5 Steps to Success
Let Machine Learning Simplify Your Journey Toward Micro–segmentation
Working from home has fueled a new streak of attacks on datacenters as exemplified here and here. Initial breaches often involve VPN, RDP or web servers and provide entry points for subsequent lateral movement penetrating deeper into IT infrastructure. It has been proven time and time again that even the most formidable perimeter defenses are going to succumb to ever more sophisticated adversaries with seemingly unlimited time and resources.
An exciting trend I have observed is that an increasing number of IT leaders understand the need to supplement their perimeter defenses with additional security controls that are capable of containing breaches from within. The widely discussed method of micro–segmentation has been proven effective in reducing attack surfaces drastically by allowing only required connections. This hampers the ability for attackers and their automated tools to run reconnaissance and subsequently spread laterally. But two misconceptions keep hindering adoption of products introducing micro–segmentation:
- It is thought to require a long process to operationalize
- It is perceived as complex to manage
Both lead to the assumption that micro–segmentation is hard, which can be true depending on the technology behind the product. Imagine a solution requiring IT teams to place agents on each asset just to subsequently require the same assets to be classified manually. Given those conundrums, sometimes enterprises choose to live with the risk of being the next victim. To resolve this paradox, it required a mix of capable engineering hearts, machine learning and a slick GUI workflow.
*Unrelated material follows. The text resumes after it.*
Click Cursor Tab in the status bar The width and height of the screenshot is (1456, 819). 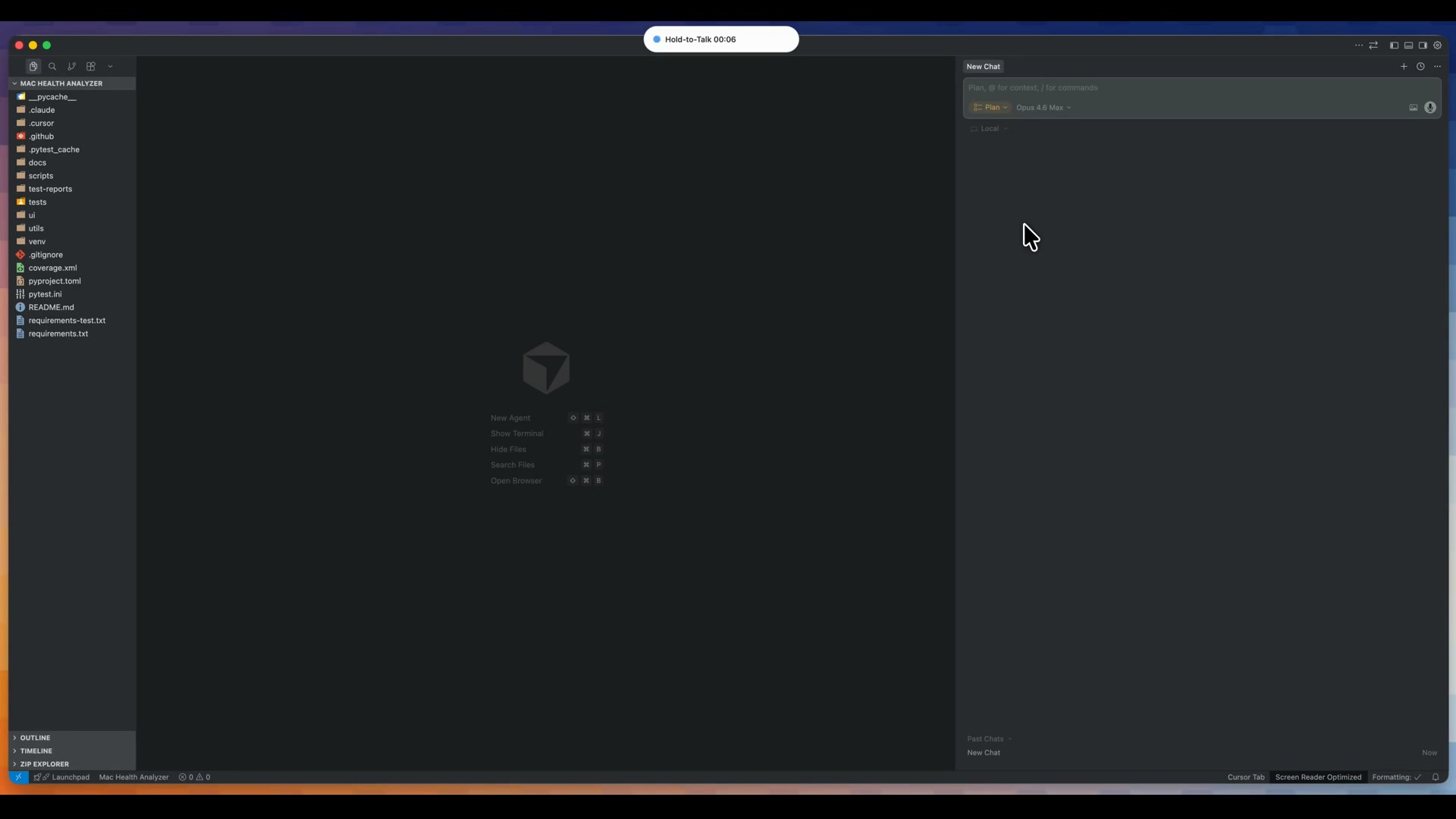pos(1244,777)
I am happy to herewith introduce the ShieldX methodology with which micro–segmentation will turn into a breeze.
Step 1: Discover connections – your decision what infrastructure needs to be discovered prompts ShieldX to automatically ingest pre-recorded flow logs or rolling out traffic TAPs. Passive visibility provides connectivity information as well as potential risks. The ShieldX Policy Generation ML engine uses that data to visualize discovered business applications, common services, and their interactions. It continuously adapts to changes and proposes which assets belong to which application tier based on behavior. Observed connections turn into proposed ACL allow rules supplemented by comprehensive layer 7 security controls. Thanks to automation, all that is happening in minutes without the need to touch or classify assets.
Step 2: Implement applications – In this step, the proposed business applications from step 1 are turned into implemented applications. This means someone from the security or application team reviews an application proposal and with a single click approves it. All applications can be implemented with a single click at once or the team can decide to review one-by-one. The system offers an intuitive workflow that generates groups and ACLs that would otherwise have to be inquired from application owners. Even though this step creates actual policy, traffic is not (yet) enforced.
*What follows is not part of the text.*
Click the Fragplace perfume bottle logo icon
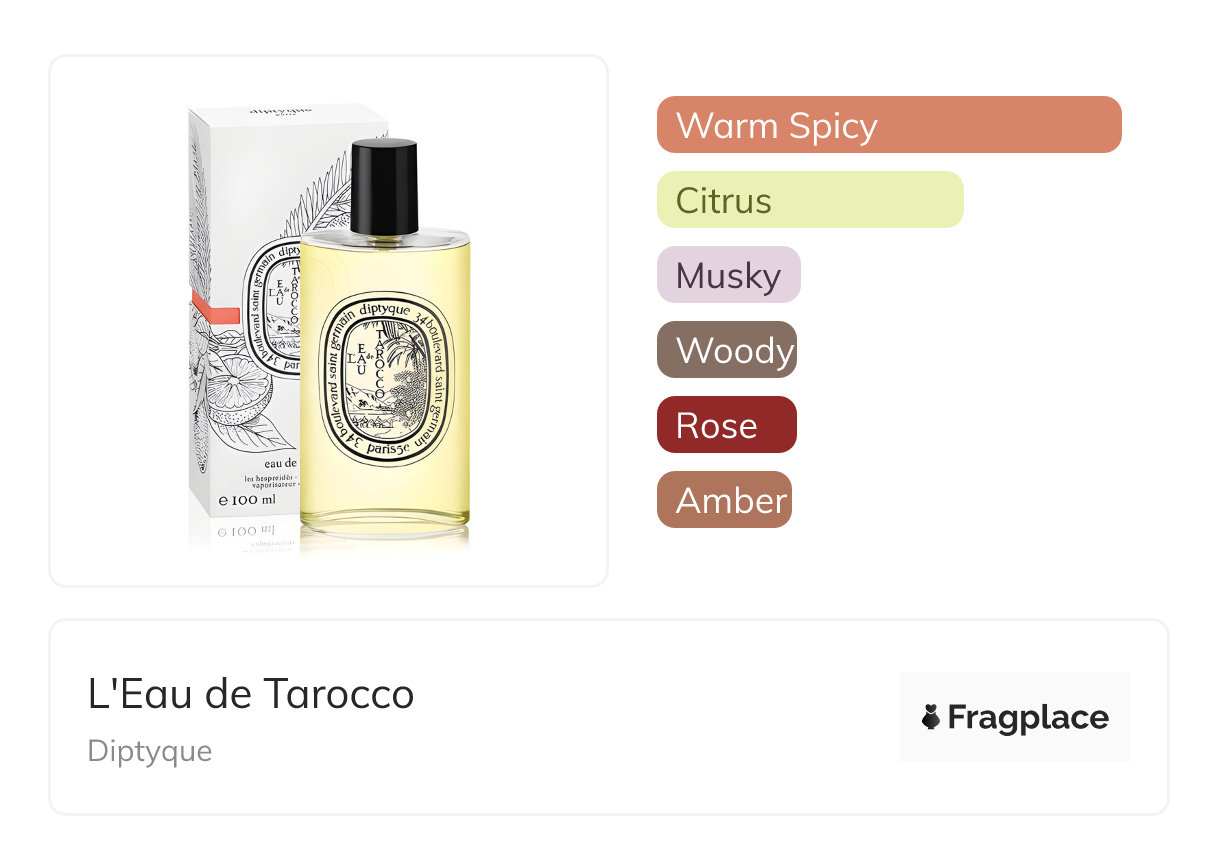1218x864 pixels. tap(931, 717)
Step 3: Forward testing – important for rarely occurring connections is this forward testing step. The system runs a simulation of what would happen in case blocking was enabled. Any deviations from earlier learnt behaviors are recorded as violations and can be dealt with by either allowing or denying them in the future. The system then either adds the violation to the set of allowed ACLs or just remembers to never allow it in the future.
Step 4: Micro–segmentation – application components are put into their own segments with a single click. This allows the single-pass chain of ShieldX microservices to start looking at network traffic and to enable layer 7 security controls. If desired, users can start blocking malware, malicious or certain classes of URLs, exploit attempts and more. ACLs are still set to allow all traffic.
Step 5: Enforcement – with this final click to enable enforcement, the default ACL rule is switched from allow to deny. All communication is being locked down to an effective, tested, zero trust policy and any connections not explicitly allowed will be blocked.
With this methodology, the amount of effort spent on operationalizing micro–segmentation is minimal. The learning time in steps 1 and 3 can be tailored to the customer environments and can run autonomously. Step 2 can be a single click or a comprehensive review. Even if the review option is chosen, the system provides information that would otherwise take months to discover manually. Steps 4 and 5 are single clicks as well and thus the whole sequence requires only minimal time, while the system can stay in learning mode for days, weeks or months, fully unattended. Important to note is that the steps can be repeated. This allows for selective micro–segmentation of the most critical assets and avoiding over–segmentation. And did I mention that applications can span multiple clouds without demanding changes to the applications?